"Finding of Moses" Sells for Seven Times Estimate, Sets New Record
Sir Lawrence Alma-Tadema's 19th-century painting, "The Finding Of Moses," had a pre-sale estimate of $3 million to $5 million. At Sotheby's 19th Century European Art Sale November 4, it sold for a remarkable $35,922,500 to an undisclosed bidder. Three people raised their bids consistently during a battle for ownership of this masterpiece that lasted nearly eight minutes. Once the bidding started, it rose quickly to more than $20 million in a battle between two clients on the phone. Then a new bidder in the room raised a paddle for a $23 million bid. After several more minutes, the painting was sold to one of the the original phone bidders. The whopping price sets a new record for the artist at auction. His previous record set for this same painting was $2.8 million in 1995.

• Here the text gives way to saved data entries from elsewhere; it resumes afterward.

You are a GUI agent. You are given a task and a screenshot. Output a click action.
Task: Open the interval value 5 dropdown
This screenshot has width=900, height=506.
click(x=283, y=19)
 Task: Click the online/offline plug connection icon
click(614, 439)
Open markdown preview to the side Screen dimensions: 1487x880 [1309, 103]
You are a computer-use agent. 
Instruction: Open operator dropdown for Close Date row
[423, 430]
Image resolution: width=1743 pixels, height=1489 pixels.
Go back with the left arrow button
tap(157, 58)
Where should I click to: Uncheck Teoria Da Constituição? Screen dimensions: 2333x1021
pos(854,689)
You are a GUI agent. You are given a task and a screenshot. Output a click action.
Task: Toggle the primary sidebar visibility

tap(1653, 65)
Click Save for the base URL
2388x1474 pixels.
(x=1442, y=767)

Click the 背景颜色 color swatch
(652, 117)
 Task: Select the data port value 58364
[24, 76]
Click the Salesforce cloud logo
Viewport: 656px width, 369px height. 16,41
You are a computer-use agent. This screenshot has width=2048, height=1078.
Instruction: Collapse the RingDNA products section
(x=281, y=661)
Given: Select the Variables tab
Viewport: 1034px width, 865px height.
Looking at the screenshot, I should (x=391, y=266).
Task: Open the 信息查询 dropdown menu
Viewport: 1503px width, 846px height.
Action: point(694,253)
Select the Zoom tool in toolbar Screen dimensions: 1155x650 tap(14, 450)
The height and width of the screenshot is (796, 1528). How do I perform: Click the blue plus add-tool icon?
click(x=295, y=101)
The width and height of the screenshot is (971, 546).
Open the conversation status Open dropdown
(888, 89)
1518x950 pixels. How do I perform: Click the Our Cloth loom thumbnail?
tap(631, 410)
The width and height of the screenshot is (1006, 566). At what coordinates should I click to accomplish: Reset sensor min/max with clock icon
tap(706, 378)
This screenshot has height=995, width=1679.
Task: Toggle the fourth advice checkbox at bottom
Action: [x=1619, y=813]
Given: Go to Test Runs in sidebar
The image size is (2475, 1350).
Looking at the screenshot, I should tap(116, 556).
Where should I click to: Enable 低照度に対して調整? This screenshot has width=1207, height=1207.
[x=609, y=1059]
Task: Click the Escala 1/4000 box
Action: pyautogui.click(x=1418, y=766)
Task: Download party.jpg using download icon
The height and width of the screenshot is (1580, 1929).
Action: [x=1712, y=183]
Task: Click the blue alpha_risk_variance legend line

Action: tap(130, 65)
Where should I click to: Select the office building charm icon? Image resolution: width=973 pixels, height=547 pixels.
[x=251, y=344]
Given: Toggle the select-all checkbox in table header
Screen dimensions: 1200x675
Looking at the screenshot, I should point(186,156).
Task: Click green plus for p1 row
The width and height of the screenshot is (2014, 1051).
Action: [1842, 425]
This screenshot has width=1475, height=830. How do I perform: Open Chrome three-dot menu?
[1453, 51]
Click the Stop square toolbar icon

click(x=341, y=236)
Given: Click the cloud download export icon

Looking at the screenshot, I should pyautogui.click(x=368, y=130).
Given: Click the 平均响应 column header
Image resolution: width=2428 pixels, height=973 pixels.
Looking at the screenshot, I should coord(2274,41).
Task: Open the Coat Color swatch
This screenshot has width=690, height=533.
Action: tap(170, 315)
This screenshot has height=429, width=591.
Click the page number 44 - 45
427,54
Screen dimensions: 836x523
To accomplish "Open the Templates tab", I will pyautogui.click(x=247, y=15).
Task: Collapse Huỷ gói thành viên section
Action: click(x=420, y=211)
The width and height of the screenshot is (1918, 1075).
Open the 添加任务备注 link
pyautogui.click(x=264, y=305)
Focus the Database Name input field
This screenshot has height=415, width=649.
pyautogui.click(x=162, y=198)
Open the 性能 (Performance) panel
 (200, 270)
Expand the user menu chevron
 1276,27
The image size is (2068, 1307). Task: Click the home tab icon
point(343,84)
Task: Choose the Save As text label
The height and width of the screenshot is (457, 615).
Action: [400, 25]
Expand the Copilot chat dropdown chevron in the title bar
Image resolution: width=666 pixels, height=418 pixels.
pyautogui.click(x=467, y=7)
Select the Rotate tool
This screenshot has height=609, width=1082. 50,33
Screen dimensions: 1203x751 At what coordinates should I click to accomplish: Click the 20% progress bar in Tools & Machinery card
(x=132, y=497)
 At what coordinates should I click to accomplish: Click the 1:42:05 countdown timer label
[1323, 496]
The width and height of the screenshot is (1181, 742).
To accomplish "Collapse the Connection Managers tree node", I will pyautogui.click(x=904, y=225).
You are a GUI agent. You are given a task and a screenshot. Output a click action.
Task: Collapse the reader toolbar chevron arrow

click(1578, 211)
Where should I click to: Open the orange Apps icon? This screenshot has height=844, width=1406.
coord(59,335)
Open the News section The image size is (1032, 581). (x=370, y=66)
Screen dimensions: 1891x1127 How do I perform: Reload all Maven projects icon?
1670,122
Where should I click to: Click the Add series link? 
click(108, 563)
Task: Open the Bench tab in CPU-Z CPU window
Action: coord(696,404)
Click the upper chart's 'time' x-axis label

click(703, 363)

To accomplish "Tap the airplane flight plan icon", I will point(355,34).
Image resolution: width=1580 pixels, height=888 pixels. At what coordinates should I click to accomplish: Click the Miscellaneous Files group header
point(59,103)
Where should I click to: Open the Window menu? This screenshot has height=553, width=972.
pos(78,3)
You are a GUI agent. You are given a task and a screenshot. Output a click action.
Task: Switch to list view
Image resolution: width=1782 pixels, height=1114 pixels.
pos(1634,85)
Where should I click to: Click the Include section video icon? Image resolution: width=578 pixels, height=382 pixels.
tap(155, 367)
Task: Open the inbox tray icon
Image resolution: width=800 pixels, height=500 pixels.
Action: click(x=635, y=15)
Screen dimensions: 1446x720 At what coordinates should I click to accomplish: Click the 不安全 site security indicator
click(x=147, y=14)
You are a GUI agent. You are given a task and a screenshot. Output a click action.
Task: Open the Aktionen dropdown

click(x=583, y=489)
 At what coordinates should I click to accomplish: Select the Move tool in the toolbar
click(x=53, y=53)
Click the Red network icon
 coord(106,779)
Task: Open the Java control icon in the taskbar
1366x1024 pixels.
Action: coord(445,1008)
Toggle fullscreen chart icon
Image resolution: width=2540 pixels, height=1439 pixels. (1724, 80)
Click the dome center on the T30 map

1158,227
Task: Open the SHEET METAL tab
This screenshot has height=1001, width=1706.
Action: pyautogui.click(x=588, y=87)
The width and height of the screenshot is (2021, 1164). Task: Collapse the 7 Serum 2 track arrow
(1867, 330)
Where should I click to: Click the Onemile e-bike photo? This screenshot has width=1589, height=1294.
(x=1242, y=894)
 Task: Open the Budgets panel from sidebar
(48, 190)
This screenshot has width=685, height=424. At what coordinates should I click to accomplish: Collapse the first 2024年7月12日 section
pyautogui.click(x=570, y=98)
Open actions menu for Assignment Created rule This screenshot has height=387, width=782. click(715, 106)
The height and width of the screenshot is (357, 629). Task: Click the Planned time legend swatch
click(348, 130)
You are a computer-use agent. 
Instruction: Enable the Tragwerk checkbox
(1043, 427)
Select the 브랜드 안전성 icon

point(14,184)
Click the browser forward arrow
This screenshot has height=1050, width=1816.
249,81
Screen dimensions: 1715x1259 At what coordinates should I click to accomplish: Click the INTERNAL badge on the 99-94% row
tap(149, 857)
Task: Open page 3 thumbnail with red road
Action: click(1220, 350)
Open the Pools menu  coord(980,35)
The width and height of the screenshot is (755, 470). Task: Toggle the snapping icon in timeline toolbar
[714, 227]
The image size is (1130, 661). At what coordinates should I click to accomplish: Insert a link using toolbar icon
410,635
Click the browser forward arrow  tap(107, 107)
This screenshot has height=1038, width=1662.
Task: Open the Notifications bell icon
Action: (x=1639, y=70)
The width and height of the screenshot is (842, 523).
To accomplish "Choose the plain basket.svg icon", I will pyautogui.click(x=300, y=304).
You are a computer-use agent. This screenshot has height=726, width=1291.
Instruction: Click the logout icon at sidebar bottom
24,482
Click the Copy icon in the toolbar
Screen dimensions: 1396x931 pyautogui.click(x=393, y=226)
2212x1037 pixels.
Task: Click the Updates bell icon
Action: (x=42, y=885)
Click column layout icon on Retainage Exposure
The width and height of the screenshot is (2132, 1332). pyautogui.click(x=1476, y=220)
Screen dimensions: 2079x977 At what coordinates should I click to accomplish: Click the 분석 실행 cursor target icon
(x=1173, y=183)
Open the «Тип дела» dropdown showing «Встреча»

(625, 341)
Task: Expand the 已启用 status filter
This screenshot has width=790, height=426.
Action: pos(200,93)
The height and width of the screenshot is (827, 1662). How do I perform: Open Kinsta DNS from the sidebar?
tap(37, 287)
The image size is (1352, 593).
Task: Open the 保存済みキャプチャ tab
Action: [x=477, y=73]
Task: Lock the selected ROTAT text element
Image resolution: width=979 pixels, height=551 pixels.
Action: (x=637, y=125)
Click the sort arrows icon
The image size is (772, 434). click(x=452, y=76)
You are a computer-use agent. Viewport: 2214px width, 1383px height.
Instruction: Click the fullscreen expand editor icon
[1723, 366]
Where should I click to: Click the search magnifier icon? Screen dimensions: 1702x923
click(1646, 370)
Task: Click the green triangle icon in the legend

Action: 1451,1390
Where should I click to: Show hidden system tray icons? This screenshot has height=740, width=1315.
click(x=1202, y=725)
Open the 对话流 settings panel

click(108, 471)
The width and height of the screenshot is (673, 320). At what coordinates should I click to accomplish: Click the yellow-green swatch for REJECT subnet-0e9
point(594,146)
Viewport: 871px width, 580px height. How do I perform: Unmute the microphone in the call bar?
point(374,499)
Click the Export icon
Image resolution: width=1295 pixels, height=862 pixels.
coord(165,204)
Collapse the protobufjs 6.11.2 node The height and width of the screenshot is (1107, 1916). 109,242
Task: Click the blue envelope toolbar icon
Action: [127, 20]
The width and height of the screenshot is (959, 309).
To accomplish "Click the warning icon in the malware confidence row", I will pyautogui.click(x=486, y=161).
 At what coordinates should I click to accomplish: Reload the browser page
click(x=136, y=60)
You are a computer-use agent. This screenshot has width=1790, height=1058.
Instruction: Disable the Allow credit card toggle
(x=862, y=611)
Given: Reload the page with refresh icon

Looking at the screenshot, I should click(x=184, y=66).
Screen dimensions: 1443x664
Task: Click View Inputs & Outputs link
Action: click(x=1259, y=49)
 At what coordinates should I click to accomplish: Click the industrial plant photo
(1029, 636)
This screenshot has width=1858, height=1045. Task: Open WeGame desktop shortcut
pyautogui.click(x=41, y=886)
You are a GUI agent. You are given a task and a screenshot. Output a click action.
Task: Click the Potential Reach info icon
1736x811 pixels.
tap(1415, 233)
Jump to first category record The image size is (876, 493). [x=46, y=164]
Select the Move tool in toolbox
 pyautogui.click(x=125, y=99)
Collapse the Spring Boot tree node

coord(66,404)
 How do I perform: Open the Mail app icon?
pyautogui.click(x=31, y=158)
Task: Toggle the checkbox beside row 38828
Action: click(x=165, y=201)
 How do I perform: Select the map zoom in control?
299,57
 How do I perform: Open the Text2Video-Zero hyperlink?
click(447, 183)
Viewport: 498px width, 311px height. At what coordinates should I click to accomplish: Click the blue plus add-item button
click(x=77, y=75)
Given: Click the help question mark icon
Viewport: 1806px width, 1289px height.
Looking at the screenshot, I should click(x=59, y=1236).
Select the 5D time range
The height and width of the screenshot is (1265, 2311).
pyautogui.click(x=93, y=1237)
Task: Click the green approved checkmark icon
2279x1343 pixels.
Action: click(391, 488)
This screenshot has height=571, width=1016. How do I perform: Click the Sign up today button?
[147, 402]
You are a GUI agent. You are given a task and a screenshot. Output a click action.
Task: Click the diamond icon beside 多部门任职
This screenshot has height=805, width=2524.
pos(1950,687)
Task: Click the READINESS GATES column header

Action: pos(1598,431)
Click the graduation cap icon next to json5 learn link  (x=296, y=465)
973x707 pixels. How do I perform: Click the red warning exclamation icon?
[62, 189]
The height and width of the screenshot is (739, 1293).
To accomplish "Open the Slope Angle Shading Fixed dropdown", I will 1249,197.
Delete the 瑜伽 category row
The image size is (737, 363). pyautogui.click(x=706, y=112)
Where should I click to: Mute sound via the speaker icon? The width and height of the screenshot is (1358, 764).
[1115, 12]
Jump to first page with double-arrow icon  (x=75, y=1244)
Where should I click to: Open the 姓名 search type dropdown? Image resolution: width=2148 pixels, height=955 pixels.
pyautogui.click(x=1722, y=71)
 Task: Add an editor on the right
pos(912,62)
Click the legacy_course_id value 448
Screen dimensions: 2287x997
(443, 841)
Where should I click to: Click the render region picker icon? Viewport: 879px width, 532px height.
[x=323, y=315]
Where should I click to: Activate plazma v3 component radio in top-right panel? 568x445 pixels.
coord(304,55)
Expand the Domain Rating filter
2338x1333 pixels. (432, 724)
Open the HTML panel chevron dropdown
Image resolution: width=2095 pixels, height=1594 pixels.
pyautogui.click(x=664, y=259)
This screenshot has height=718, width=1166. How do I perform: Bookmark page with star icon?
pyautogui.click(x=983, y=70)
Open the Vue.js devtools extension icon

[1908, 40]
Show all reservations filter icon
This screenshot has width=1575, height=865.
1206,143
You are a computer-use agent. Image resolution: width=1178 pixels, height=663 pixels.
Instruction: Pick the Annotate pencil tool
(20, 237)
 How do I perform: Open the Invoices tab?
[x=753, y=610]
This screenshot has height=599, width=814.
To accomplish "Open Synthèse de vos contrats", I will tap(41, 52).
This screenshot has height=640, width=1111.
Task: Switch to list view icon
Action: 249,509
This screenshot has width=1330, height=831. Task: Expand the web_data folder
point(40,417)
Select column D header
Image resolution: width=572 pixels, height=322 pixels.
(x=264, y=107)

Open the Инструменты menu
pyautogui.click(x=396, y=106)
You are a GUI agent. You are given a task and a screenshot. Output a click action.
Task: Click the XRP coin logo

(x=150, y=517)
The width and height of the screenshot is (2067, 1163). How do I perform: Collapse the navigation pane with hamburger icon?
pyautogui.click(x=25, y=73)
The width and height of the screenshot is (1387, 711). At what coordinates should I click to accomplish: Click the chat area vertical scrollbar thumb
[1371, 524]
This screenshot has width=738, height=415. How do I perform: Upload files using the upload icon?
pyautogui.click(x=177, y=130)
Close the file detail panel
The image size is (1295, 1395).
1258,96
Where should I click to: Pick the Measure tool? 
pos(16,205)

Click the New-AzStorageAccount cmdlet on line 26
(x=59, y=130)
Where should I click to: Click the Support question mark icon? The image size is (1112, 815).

The painting depicts the pharoah's daughter carried aloft by bare-chested slaves while her handmaidens hoist the baby Moses in his basket so that his new "mother" can gaze down at him. Although not too biblically correct, it's still a meticulously painted version of an Old Testament scene. Alma-Tadema possibly became infatuated with Egyptian themes on a visit to the British Museum in 1862 where the main attraction was the newly acquired Elgin Marbles.